9 Science-Based Emotion Regulation Skills

What skills can be used to regulate your emotions? Find out here.



Effective emotion regulation can make you feel better in the short term and in the longer term. When we do not have emotion regulation skills, we often rely on unhealthy emotion regulation strategies like drinking alcohol, doing drugs, or overeating. These may make us feel good in the short-term but worse in the longer term. By building our emotion regulation skills, we can more effectively manage our emotions with healthier strategies and avoid using these unhealthy strategies.

Emotion regulation skills include a variety of strategies that help us feel better and generate a lasting sense of well-being.

Here are some emotion regulation skills to start learning:

1. Self-awareness

Self-awareness is sometimes considered an emotion regulation skill. If we are not self aware, we are going to have a hard time being aware of our emotions. How can we regulate emotions we are not aware of? By increasing self-awareness, we build a better foundation for future effective emotion regulation.

2. Emotional acceptance

Emotional acceptance is a skill that involves experiencing negative emotions without judging them or yourself. Emotional acceptance is a key emotion regulation skill because judgment of our negative emotions just amplifies them making them stronger, last longer, and become harder to regulate. To accept your emotions, practice mindfulness and non-judgment.

DATA BLOCK →

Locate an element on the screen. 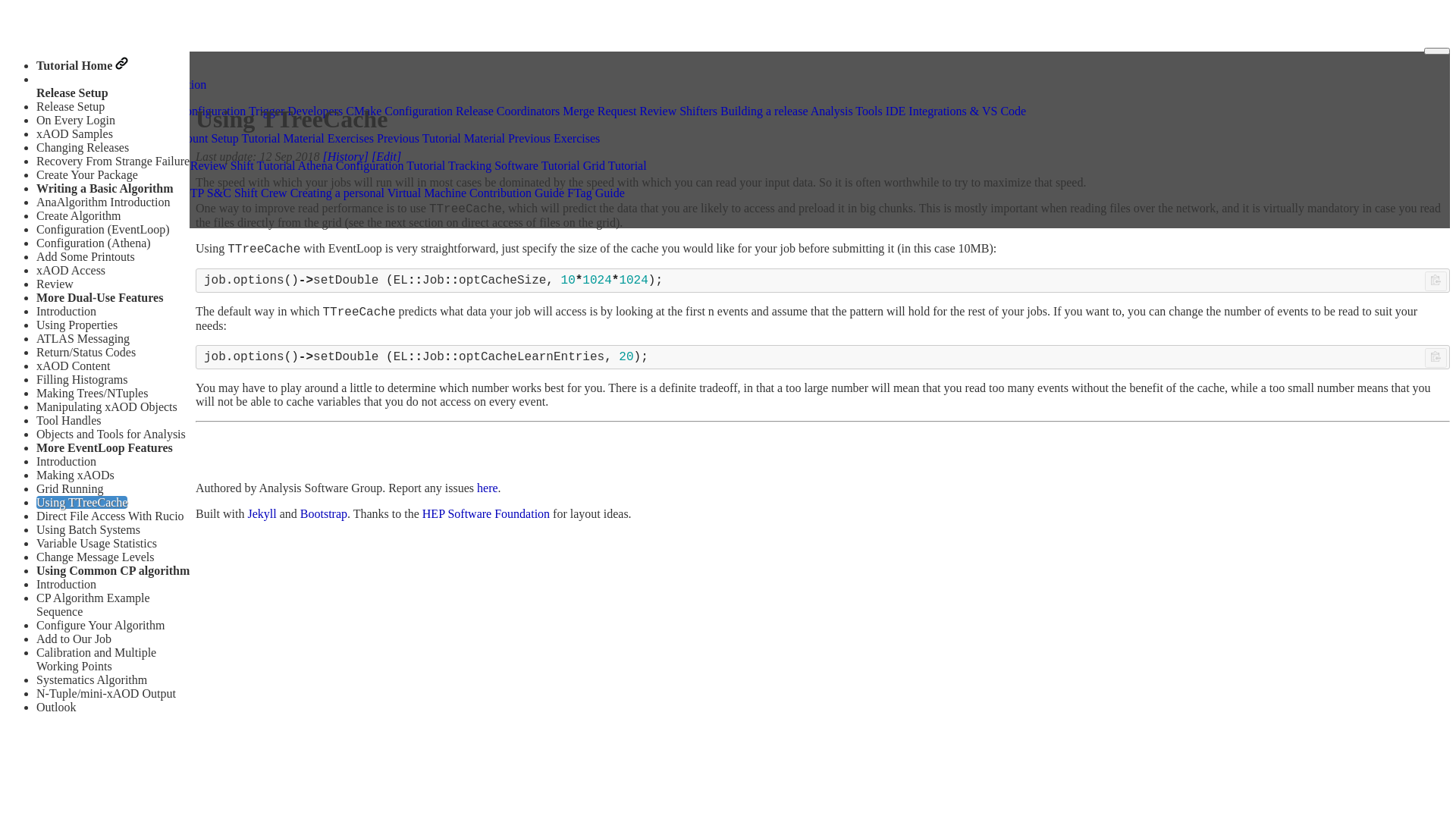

WORK TO COMPLETE →
Continue the text on emotion regulation skills from its last sentence, writing the next part of its list.

FINAL RESULT →
3. Emotional cognition

There are all sorts of processes in our brains that aid emotion regulation. These "emotional cognitions" can be altered with various types of training. More specifically, activating regions of the brain associated with positive concepts may be beneficial. One way to do this is to recite and memorize positive words. Bringing these words to mind can strengthen emotion regulation processes.

4. Emotional attention

Another way to regulate our emotions is to re-direct our attention towards the positive. Focusing on the negative things makes us feel worse; shifting attention to the positive helps us feel better. One study trained participants to focus on neutral instead of threatening faces in a computerized task, and this training resulted in reductions in social anxiety. Build this skill by focusing your attention on the positive.

5. Reappraisal

Reappraisal is an emotion regulation skill that involves cognitively reframing an experience as more positive or less negative. Building this skill can both increase positive emotion and decrease negative emotion simultaneously.

6. Temporal distancing

Temporal distancing involves shifting the way you think about your present situation by thinking about it from a time in the future. This technique helps regulate our emotions if we can see that these emotions won't be so bad after some time. Basically, we remind ourselves that "this too shall pass."

7. Self-distancing

Self distancing is an emotion regulation skill that involves looking at your situation as “a fly on the wall." Emotionally distancing yourself from your experience and looking at it from an outsider’s perspective helps you disconnect from your negative emotions and see them in a new way.

8. Savoring

Savoring is an emotion regulation skill that involves holding on to positive experiences and the emotions they produce. When we savor our good moments and experiences, we generate more positive emotions and create longer-lasting positive experiences.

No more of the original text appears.